The Chancellor announces further plans to support the economy – Our Statement.

Government advice on COVID-19 for hospitality

The Chancellor today laid out plans to protect jobs and businesses in light of what the IMF (The International Monetary Fund) had warned could be the worst global depression in history. He announced the measures several months before the budget, in recognition of the timely need for intervention from government to protect jobs and businesses. 

The independent hospitality sector will be able to benefit from several of the measures, VAT reduced to 5% for eat in or takeaway food for the next six months and a voucher scheme for everyone in the UK to get £10 off a food bill from a hospitality business in August.

Measures were also introduced to reward employers who bring back staff from furlough with a £1,000 per staff member bonus for businesses and, in addition, support for the unemployed and those leaving education.

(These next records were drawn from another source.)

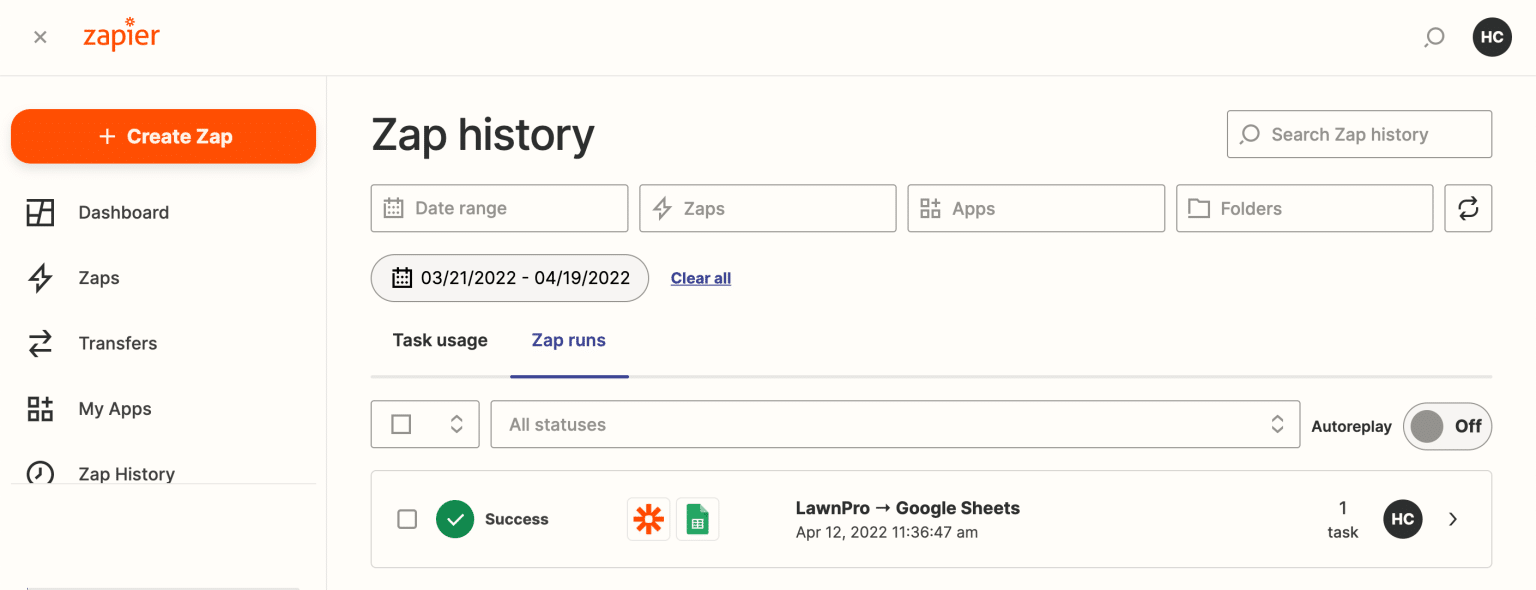Image resolution: width=1536 pixels, height=590 pixels.
Task: Open My Apps via sidebar icon
Action: pyautogui.click(x=40, y=408)
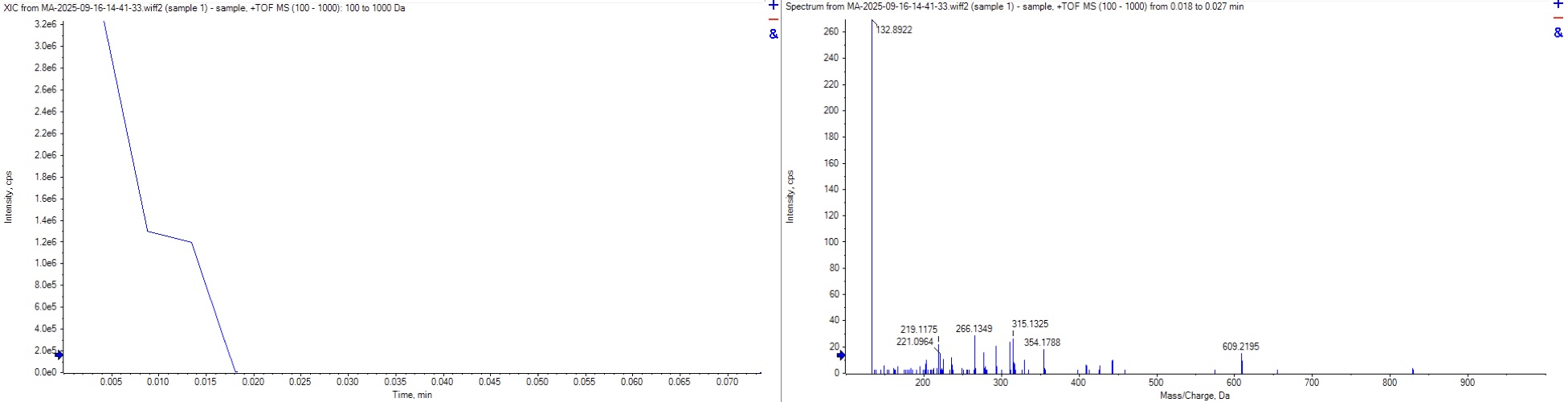This screenshot has width=1568, height=402.
Task: Click the 315.1325 peak label
Action: point(1030,324)
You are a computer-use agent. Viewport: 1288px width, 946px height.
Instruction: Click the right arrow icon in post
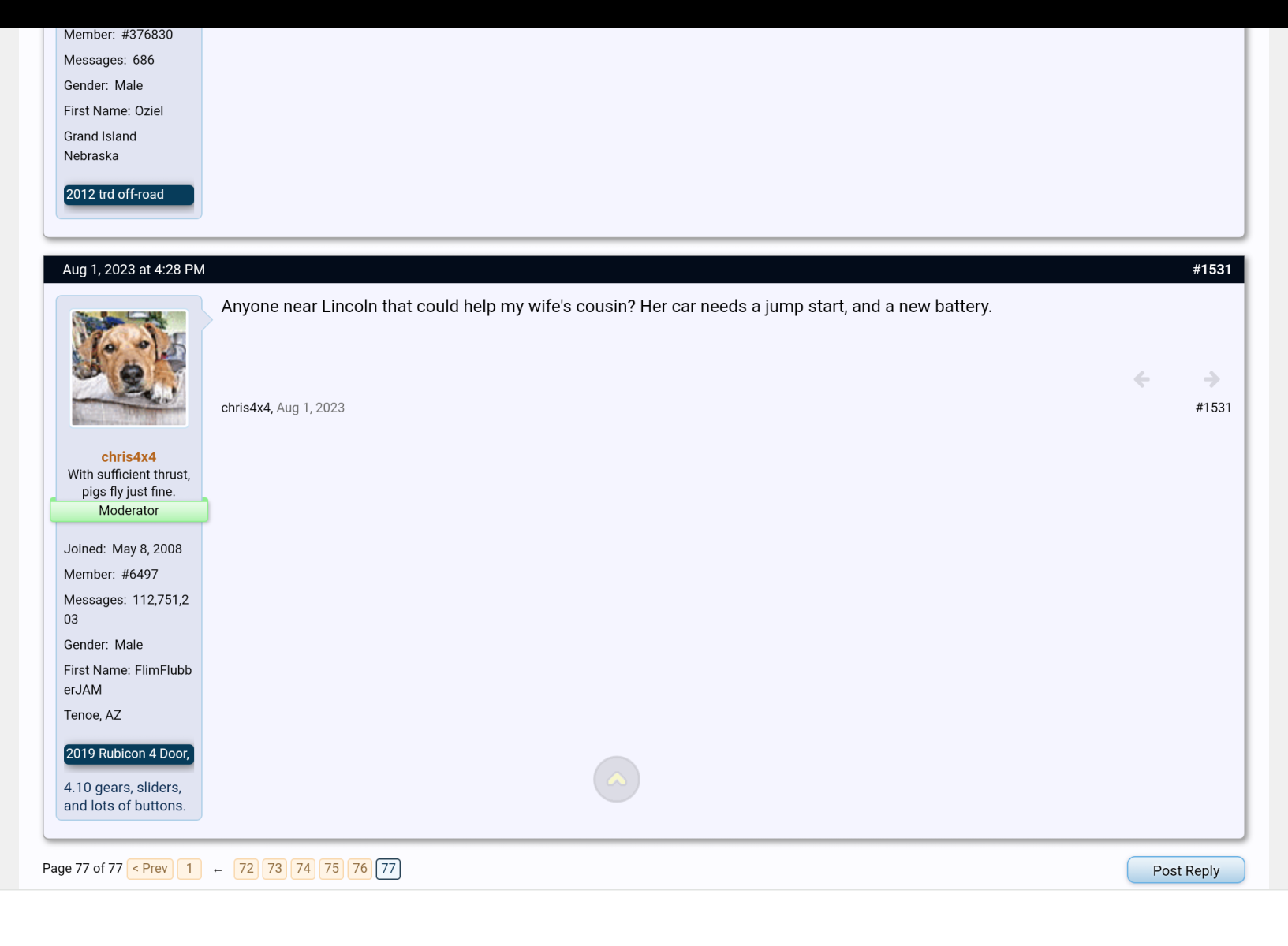tap(1211, 379)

The biggest win for our sector is likely to be the VAT rate, however, the measures offered  little in terms of job retention beyond October for businesses who are still unable to trade. For this reason it is imperative that the Government recognise the need for the whole of our sector including mobile caterers to get back to work as soon as possible but also the assistance of local authorities in delivering it. Inclusion in the pavement regulations to allow mobile caterers to trade from private land, for example, would give this part of our sector the same opportunities as other hospitality businesses.  

For those who are able to trade, the measures will hopefully offer a lifeline to their businesses. The VAT reduction will be most welcome by most if not all as well as the opportunity to benefit from the meal discount scheme in August. Even with this, further sectoral support for hospitality will almost certainly be required to prevent mass business closures and unemployment in the sector. These measures, alongside the changes to the Town & Country planning regulations as well as the Business & Planning Bill will give the hospitality sector a fighting chance, although many would have hoped that the Chancellor would have gone further today.

It should not go unnoticed that the government support for the economy has been unprecedented since the pandemic hit and NCASS hope that these measures together will be enough to keep our sector working towards profitability again. It is, however, imperative that the Government recognise the need for all parts of the hospitality industry to get back to work as soon as possible and that we also need the assistance of local authorities in delivering that on the ground.

​We also need confirmation that festivals and outdoor events are included in the culture grants announced and that its contribution to tourism, culture and the economy is duly recognised.